​If you are indoors when shaking starts:

  • Drop, cover and hold on. If you are not near a strong table or desk, drop to the floor against an interior wall and cover your head and neck with your arms.
  • Avoid windows, hanging objects, mirrors, tall furniture, large appliances and cabinets filled with heavy objects.
  • Do not try to run out of the structure during strong shaking.
  • If you are in a downtown area, it is safer to remain inside a building after an earthquake unless there is a fire or gas leak.  Glass from high-rise buildings does not always fall straight down; it can catch a wind current and travel great distances.
  • Do not use elevators.
  • If you use a wheelchair, lock the wheels and cover your head.

If you are outdoors when shaking starts:

  • Move to a clear area if you can safely walk. Avoid power lines, buildings and trees.
  • If you’re driving, pull to the side of the road and stop. Avoid stopping under overhead hazards.

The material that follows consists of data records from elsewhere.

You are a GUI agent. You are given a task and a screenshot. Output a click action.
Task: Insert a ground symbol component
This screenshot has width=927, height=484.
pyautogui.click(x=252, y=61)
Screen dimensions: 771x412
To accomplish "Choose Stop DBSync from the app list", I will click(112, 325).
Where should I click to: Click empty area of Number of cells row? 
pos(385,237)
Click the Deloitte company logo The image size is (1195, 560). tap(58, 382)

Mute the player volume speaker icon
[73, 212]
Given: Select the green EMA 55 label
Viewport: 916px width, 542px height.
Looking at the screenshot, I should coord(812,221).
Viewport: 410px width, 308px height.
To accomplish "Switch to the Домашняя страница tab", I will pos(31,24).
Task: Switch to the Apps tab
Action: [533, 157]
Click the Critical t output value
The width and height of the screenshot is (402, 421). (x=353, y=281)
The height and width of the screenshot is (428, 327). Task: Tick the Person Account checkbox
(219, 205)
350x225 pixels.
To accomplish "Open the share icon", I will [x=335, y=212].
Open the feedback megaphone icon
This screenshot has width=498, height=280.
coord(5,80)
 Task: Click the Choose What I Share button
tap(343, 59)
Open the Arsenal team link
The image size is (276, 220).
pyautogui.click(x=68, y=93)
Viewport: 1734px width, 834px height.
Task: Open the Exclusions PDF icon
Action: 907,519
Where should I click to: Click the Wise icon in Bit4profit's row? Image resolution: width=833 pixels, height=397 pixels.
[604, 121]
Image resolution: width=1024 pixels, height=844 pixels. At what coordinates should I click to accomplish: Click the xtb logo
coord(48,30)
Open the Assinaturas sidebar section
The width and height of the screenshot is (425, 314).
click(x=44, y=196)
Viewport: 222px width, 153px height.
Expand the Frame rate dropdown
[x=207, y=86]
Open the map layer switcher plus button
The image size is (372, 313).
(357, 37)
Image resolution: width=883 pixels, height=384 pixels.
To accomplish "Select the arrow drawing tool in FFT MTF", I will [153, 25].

Once the earthquake shaking stops:

  • Check the people around you for injuries; provide first aid. Do not move seriously injured people unless they are in immediate danger.
  • Check around you for dangerous conditions, such as fires, downed power lines and structure damage.
  • If you have fire extinguishers and are trained to use them, put out small fires immediately.
  • Turn off the gas only if you smell gas.
  • Check your phones to be sure they have not shaken off the hook and tied up lines.

If you are trapped in debris:

  • Move as little as possible so that you don’t kick up dust. Cover your nose and mouth with a handkerchief or clothing.
  • Tap on a pipe or wall so that rescuers can hear where you are. Use a whistle if one is available. Shout only as a last resort.

Do not stand in a doorway: An enduring earthquake image of California is a collapsed adobe home with the door frame as the only standing part. From this came our belief that a doorway is the safest place to be during an earthquake. In modern houses, doorways are no stronger than any other part of the house, and the doorway does not protect you from falling or flying objects.

Do not get in the “triangle of life”: In recent years, an email has been circulating which describes an alternative to the long-established “drop, cover and hold on” advice. The so-called “triangle of life” and some of the other actions recommended in the email are potentially life threatening, and the credibility of the source of these recommendations has been broadly questioned.